START Provided data

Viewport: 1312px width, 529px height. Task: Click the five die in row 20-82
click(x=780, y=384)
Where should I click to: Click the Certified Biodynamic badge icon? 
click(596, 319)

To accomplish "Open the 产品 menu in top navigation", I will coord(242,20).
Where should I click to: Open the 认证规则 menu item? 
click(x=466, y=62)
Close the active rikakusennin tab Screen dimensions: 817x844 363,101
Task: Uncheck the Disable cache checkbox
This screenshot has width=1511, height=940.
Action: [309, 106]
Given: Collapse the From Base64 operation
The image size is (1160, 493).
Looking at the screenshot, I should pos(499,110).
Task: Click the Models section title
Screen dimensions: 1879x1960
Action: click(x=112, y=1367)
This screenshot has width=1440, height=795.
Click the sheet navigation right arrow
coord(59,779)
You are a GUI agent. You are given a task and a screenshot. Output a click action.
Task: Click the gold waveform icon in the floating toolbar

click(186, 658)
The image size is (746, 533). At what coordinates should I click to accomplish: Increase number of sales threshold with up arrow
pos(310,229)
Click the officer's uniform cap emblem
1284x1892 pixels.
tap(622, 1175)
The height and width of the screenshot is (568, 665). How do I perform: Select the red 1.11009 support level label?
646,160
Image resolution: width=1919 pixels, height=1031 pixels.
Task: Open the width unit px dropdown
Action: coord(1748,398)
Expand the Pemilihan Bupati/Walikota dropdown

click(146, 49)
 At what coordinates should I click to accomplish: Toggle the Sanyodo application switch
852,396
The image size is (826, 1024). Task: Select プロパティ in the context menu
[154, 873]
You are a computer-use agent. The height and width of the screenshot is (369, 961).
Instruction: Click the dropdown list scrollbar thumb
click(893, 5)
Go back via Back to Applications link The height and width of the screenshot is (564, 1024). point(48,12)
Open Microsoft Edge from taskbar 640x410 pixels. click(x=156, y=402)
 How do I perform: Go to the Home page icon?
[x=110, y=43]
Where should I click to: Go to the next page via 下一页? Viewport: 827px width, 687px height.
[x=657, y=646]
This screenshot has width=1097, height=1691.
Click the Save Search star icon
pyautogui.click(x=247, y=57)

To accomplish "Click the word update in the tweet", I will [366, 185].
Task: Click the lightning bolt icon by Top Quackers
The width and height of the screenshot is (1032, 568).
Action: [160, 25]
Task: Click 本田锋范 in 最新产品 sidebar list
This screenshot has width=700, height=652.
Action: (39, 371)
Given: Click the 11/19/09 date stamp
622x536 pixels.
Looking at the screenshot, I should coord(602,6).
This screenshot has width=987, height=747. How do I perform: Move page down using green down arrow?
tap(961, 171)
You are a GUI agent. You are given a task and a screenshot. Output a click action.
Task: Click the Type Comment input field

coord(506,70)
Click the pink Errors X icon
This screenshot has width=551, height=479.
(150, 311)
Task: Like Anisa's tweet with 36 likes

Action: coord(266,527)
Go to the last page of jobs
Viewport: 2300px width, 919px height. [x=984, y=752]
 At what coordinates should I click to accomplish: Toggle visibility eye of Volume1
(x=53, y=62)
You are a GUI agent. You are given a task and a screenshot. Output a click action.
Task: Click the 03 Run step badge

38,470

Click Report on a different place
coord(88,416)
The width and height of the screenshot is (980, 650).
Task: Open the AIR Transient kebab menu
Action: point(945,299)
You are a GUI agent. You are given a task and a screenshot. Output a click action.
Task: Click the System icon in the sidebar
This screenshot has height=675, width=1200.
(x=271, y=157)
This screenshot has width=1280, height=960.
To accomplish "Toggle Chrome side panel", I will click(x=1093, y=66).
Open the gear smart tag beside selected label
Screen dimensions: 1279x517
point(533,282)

END Provided data

> **Task item**: A faithful, word-for-word copy of the data is the expected answer.

> **Answer section**:
Viewport: 1312px width, 529px height. Task: Click the five die in row 20-82
click(x=780, y=384)
Where should I click to: Click the Certified Biodynamic badge icon? 
click(596, 319)

To accomplish "Open the 产品 menu in top navigation", I will coord(242,20).
Where should I click to: Open the 认证规则 menu item? 
click(x=466, y=62)
Close the active rikakusennin tab Screen dimensions: 817x844 363,101
Task: Uncheck the Disable cache checkbox
This screenshot has width=1511, height=940.
Action: [309, 106]
Given: Collapse the From Base64 operation
The image size is (1160, 493).
Looking at the screenshot, I should pos(499,110).
Task: Click the Models section title
Screen dimensions: 1879x1960
Action: click(x=112, y=1367)
This screenshot has width=1440, height=795.
Click the sheet navigation right arrow
coord(59,779)
You are a GUI agent. You are given a task and a screenshot. Output a click action.
Task: Click the gold waveform icon in the floating toolbar

click(186, 658)
The image size is (746, 533). At what coordinates should I click to accomplish: Increase number of sales threshold with up arrow
pos(310,229)
Click the officer's uniform cap emblem
1284x1892 pixels.
tap(622, 1175)
The height and width of the screenshot is (568, 665). How do I perform: Select the red 1.11009 support level label?
646,160
Image resolution: width=1919 pixels, height=1031 pixels.
Task: Open the width unit px dropdown
Action: coord(1748,398)
Expand the Pemilihan Bupati/Walikota dropdown

click(146, 49)
 At what coordinates should I click to accomplish: Toggle the Sanyodo application switch
852,396
The image size is (826, 1024). Task: Select プロパティ in the context menu
[154, 873]
You are a computer-use agent. The height and width of the screenshot is (369, 961).
Instruction: Click the dropdown list scrollbar thumb
click(893, 5)
Go back via Back to Applications link The height and width of the screenshot is (564, 1024). point(48,12)
Open Microsoft Edge from taskbar 640x410 pixels. click(x=156, y=402)
 How do I perform: Go to the Home page icon?
[x=110, y=43]
Where should I click to: Go to the next page via 下一页? Viewport: 827px width, 687px height.
[x=657, y=646]
This screenshot has width=1097, height=1691.
Click the Save Search star icon
pyautogui.click(x=247, y=57)

To accomplish "Click the word update in the tweet", I will [366, 185].
Task: Click the lightning bolt icon by Top Quackers
The width and height of the screenshot is (1032, 568).
Action: [160, 25]
Task: Click 本田锋范 in 最新产品 sidebar list
This screenshot has width=700, height=652.
Action: (39, 371)
Given: Click the 11/19/09 date stamp
622x536 pixels.
Looking at the screenshot, I should coord(602,6).
This screenshot has width=987, height=747. How do I perform: Move page down using green down arrow?
tap(961, 171)
You are a GUI agent. You are given a task and a screenshot. Output a click action.
Task: Click the Type Comment input field

coord(506,70)
Click the pink Errors X icon
This screenshot has width=551, height=479.
(150, 311)
Task: Like Anisa's tweet with 36 likes

Action: coord(266,527)
Go to the last page of jobs
Viewport: 2300px width, 919px height. [x=984, y=752]
 At what coordinates should I click to accomplish: Toggle visibility eye of Volume1
(x=53, y=62)
You are a GUI agent. You are given a task and a screenshot. Output a click action.
Task: Click the 03 Run step badge

38,470

Click Report on a different place
coord(88,416)
The width and height of the screenshot is (980, 650).
Task: Open the AIR Transient kebab menu
Action: point(945,299)
You are a GUI agent. You are given a task and a screenshot. Output a click action.
Task: Click the System icon in the sidebar
This screenshot has height=675, width=1200.
(x=271, y=157)
This screenshot has width=1280, height=960.
To accomplish "Toggle Chrome side panel", I will click(x=1093, y=66).
Open the gear smart tag beside selected label
Screen dimensions: 1279x517
point(533,282)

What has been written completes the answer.